L’intérêt majeur des modèles cognitifs tels que celui de Roy (1996) ou encore de Rothi et al. (1991, 1997a) est de rompre avec les trois formes classiques d’apraxies décrites par Liepmann dont nous avons discuté la faible valeur heuristique pour la compréhension des troubles d’utilisation d’objets. En mettant l’accent sur la prévision de profils de performances en fonction de l’altération de différents types de modules de traitement, ces modèles permettent également de rendre compte des différentes étapes nécessaires à la réalisation d’un acte volontaire. Toutefois, l’écart avec les conceptions de Liepmann et ses successeurs n’est finalement pas très important. La dichotomie exécution-idéation s’est transformée sous les termes de production-conception et les formules du mouvement se retrouvent dans les notions d’engrammes gestuels et de système sémantique d’action. La validation difficile des profils comportementaux prévus confirme l’obstacle épistémologique qu’instaure cette dichotomie. Il ressort, en effet, des travaux que nous avons examinés (Cubelli et al., 2000 ; Stamenova et al. 2012) que les tentatives de validation des modèles aboutissent généralement à un problème scientifique qui consiste à envisager des hypothèses explicatives a posteriori menant vers la création de nouveaux modules de traitement ou au fractionnement de modules existants. Ce problème est inhérent à la qualité sérielle des modèles modulaires dont les différentes composantes ne se définissent pas mutuellement les unes par rapports aux autres et peuvent

être ajoutés indéfiniment. De fait, les tentatives d’analyse qualitative des erreurs se heurtent au manque de capacité discriminative de la dichotomie conception-production et rien ne permet jamais d’assurer qu’une erreur observée soit le fruit de l’un ou de l’autre système.

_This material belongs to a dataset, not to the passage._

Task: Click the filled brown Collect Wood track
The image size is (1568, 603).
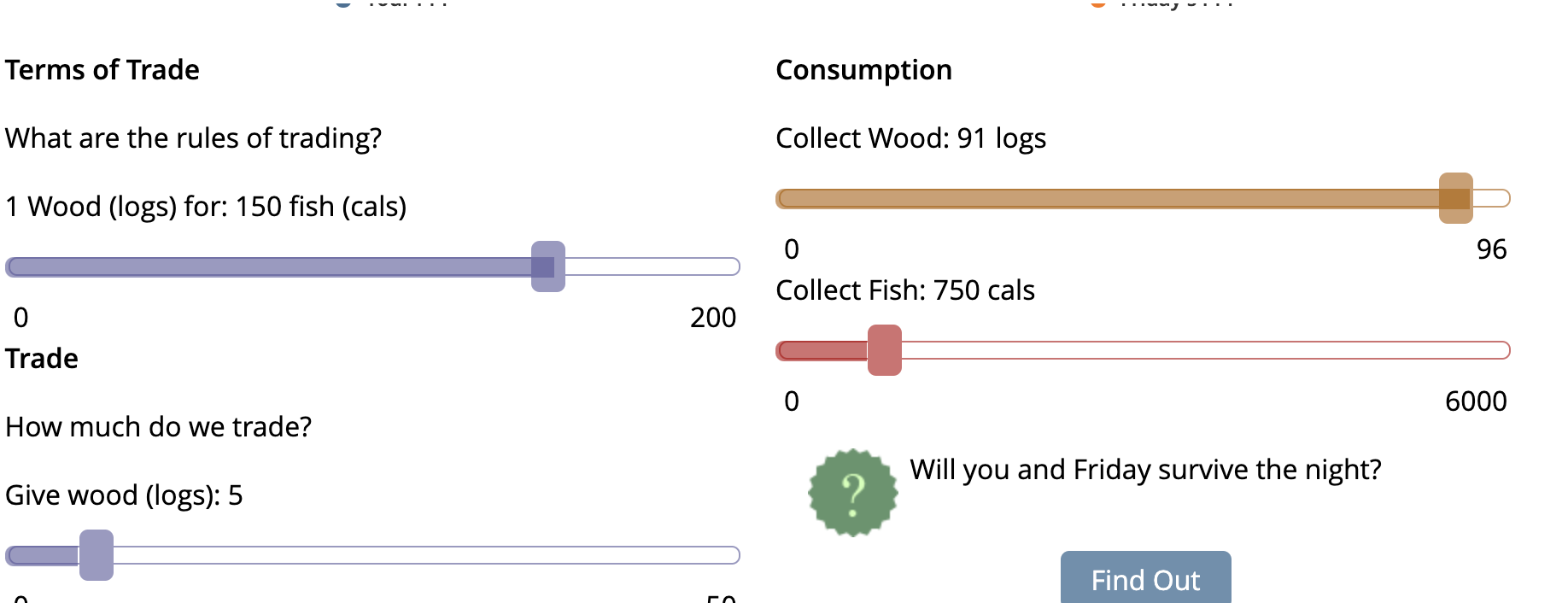Action: coord(1107,198)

De plus, en s’écartant des acquis de l’approche anatomo-clinique, ces modèles semblent confondre les différents troubles praxiques d’expression bilatérale et unilatérale, ce qui contribue aux difficultés de descriptions des erreurs notamment dans les aspects de production renvoyant aux engrammes gestuels ou aux patterns innervatoires. Ainsi, ces modèles ne sont pas réellement plus explicatifs et ils vont même jusqu’à introduire plus de confusions avec la notion de "upper limb apraxia".Buxbaum (2001 ; voir également Peigneux et al., 2004) propose une approche plus mixte qui revient vers un souci de validation anatomo-clinique. Mais, malgré la présence d’une voie de traitement et d’ajustement immédiat, en situation, de certains paramètres, cela reste un modèle très "mnésique" dans lequel l’utilisation d’objets n’est réellement possible que par l’intermédiaire de représentations, sensori-motrices, ou déclaratives, stockées, qui laissent peu de place aux situations qui n’ont pas déjà été expérimentées par l’individu.

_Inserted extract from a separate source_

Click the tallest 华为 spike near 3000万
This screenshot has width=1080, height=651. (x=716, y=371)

En outre, les trois modèles principaux décortiquent de façon très détaillée les tâches d’imitation ou de pantomimes mais abordent finalement assez peu la question de l’utilisation des objets qui reste, dans leurs conceptions, incidente de la capacité à produire du geste en réponse à l’environnement via une reconnaissance de l’objet. En dehors d’un rapport à des connaissances déclaratives, le rapport des objets entre eux, ce qui motive leur sélection, n’est pas vraiment abordé ni même ce que l’objet motive chez l’individu. Pourtant dès la fin du XIXème siècle le lien entre la manipulation des objets avec les objectifs de l’action, son but, est présent chez des auteurs comme Steinthal, Pick et même Liepmann. Dans ses formules du mouvement, qui rappelons-le ne sont pas des contenus stockés mais émergent de l’activité de larges régions cérébrales, Liepmann considère l’aspect temporel de l’action, le rapport à un objectif. D’une certaine manière, les modèles cognitifs ont donc dénaturés les formules du mouvement sans réellement les dépasser et le concept d’apraxie idéatoire reste disponible à de nouvelles investigations. La question de la nature des capacités humaines d’utilisation d’objets et de leur détérioration pathologique reste ouverte.